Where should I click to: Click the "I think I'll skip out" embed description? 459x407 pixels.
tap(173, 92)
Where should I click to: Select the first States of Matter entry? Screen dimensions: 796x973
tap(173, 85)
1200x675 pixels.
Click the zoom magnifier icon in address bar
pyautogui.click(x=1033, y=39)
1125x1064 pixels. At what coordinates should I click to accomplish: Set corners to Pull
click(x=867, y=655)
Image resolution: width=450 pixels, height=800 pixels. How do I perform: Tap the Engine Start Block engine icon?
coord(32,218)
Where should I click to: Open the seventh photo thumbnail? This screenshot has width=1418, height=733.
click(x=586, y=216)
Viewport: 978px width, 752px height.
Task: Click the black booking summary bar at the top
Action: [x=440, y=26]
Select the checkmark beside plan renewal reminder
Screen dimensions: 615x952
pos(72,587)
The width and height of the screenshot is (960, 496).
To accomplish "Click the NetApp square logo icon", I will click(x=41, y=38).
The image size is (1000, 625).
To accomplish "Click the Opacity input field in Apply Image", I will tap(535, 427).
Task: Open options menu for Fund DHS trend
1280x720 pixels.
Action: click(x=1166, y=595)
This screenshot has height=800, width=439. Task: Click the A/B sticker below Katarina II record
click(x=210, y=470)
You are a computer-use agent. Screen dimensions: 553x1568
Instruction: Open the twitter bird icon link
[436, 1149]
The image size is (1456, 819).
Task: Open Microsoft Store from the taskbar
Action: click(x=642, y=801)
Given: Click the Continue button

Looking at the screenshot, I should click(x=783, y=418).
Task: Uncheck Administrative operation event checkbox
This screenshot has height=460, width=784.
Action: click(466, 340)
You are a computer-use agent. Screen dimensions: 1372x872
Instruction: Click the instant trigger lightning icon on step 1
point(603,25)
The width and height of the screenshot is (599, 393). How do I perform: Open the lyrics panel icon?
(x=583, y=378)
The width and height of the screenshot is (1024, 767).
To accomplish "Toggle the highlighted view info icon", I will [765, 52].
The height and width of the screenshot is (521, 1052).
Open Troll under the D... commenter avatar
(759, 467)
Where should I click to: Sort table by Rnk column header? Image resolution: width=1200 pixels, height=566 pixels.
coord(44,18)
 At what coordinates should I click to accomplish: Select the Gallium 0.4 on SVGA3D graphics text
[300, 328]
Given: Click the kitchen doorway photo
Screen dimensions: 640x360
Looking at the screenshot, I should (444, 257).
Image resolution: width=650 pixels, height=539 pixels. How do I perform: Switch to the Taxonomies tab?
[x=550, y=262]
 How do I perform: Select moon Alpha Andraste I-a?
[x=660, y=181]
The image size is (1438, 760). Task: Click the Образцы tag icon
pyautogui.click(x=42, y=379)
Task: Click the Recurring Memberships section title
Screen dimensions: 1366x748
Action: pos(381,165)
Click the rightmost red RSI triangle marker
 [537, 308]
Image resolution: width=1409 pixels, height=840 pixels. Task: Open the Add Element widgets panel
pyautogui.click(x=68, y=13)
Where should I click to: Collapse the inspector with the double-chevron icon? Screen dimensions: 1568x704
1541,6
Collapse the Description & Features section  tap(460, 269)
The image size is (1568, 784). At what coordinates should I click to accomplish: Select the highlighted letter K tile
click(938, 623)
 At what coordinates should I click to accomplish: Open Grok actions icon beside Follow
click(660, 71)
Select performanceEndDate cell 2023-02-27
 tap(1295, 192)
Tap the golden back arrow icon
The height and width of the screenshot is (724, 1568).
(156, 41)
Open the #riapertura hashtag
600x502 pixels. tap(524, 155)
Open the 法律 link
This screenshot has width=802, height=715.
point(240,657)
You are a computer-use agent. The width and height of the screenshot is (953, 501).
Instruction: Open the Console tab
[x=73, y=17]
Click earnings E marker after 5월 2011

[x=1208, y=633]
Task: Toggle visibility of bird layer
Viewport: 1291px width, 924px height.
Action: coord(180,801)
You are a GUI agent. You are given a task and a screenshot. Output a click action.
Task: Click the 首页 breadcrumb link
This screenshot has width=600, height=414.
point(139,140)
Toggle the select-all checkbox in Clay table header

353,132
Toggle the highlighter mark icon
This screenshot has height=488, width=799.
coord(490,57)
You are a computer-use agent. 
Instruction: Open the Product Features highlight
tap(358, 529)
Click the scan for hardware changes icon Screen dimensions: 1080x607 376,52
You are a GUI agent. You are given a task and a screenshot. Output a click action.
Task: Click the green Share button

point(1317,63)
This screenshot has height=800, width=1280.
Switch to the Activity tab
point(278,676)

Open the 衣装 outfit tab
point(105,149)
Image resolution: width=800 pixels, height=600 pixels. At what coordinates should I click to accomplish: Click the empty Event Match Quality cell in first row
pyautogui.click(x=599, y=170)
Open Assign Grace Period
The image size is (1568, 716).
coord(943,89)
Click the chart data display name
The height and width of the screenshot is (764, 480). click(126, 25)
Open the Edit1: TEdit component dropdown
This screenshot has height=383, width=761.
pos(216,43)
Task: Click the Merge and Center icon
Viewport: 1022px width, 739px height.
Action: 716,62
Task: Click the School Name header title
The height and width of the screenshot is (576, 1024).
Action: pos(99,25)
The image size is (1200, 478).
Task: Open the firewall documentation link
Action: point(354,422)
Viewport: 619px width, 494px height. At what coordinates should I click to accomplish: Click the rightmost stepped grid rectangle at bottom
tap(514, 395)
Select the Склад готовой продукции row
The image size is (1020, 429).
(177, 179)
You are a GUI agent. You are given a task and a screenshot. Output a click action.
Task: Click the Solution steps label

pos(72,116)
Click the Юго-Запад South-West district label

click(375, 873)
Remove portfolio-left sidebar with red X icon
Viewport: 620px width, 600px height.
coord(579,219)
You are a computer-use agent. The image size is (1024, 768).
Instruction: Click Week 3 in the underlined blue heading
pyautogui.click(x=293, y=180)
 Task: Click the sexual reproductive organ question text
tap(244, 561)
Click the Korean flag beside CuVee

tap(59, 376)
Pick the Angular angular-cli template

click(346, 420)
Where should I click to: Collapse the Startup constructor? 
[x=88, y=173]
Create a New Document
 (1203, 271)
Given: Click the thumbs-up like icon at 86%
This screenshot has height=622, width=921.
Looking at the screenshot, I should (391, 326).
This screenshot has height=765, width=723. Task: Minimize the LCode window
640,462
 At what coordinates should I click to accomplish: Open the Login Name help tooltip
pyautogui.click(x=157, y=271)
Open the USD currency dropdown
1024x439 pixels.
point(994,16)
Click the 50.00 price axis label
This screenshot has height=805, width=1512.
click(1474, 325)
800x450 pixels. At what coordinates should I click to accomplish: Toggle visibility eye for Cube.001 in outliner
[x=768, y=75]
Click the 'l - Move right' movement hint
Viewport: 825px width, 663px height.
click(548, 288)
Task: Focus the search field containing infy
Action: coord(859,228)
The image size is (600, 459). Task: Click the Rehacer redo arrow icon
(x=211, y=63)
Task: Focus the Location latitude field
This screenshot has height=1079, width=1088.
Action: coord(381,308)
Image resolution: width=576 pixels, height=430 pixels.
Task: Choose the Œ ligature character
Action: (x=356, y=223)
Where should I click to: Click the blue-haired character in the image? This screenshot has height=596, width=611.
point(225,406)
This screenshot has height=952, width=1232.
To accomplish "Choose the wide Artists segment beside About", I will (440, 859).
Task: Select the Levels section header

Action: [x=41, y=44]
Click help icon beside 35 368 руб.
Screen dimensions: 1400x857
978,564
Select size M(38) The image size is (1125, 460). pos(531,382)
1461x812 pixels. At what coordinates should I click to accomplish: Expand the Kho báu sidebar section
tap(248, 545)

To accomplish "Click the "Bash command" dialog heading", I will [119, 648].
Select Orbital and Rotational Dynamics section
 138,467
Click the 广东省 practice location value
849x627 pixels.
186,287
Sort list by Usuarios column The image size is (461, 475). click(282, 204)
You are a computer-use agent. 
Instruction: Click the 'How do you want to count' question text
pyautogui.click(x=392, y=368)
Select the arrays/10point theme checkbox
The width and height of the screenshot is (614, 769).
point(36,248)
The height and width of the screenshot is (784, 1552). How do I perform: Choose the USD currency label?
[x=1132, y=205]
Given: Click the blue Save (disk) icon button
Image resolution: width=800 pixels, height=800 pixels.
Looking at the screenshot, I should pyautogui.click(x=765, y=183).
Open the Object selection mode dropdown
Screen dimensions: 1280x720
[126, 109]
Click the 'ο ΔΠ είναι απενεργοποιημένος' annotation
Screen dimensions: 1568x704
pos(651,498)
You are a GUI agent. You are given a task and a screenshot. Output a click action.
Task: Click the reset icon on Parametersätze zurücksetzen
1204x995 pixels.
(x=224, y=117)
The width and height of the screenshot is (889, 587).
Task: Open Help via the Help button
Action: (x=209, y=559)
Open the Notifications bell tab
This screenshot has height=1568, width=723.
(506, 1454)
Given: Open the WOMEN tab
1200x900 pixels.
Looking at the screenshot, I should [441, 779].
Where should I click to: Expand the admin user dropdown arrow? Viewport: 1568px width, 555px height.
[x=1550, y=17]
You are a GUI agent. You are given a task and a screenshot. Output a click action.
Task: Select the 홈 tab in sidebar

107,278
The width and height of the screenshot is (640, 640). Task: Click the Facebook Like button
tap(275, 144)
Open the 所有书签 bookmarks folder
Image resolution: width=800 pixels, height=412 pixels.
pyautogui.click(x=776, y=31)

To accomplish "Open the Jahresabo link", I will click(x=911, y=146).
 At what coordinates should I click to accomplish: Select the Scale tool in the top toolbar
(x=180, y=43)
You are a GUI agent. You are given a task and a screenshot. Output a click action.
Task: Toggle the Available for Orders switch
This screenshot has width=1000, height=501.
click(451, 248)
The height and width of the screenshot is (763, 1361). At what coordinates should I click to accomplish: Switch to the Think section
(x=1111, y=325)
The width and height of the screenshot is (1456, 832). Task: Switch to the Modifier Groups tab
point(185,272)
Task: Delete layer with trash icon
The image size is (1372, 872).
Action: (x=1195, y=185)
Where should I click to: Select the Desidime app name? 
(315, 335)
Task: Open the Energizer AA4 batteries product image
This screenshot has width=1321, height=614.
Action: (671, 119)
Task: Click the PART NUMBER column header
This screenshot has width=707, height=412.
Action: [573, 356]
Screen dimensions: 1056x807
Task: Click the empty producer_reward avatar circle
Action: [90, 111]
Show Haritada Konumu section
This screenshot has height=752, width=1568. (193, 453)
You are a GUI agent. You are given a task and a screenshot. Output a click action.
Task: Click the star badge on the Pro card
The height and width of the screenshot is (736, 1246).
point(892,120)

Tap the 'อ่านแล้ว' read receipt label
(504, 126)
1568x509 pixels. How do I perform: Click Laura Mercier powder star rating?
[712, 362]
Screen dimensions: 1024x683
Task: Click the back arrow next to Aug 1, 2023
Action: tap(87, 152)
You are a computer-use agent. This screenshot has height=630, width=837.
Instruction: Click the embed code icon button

PROBLEM DESCRIPTION -
Going through the data, count each line where the word "title" appears, and state only the total.

RESPONSE AREA -
2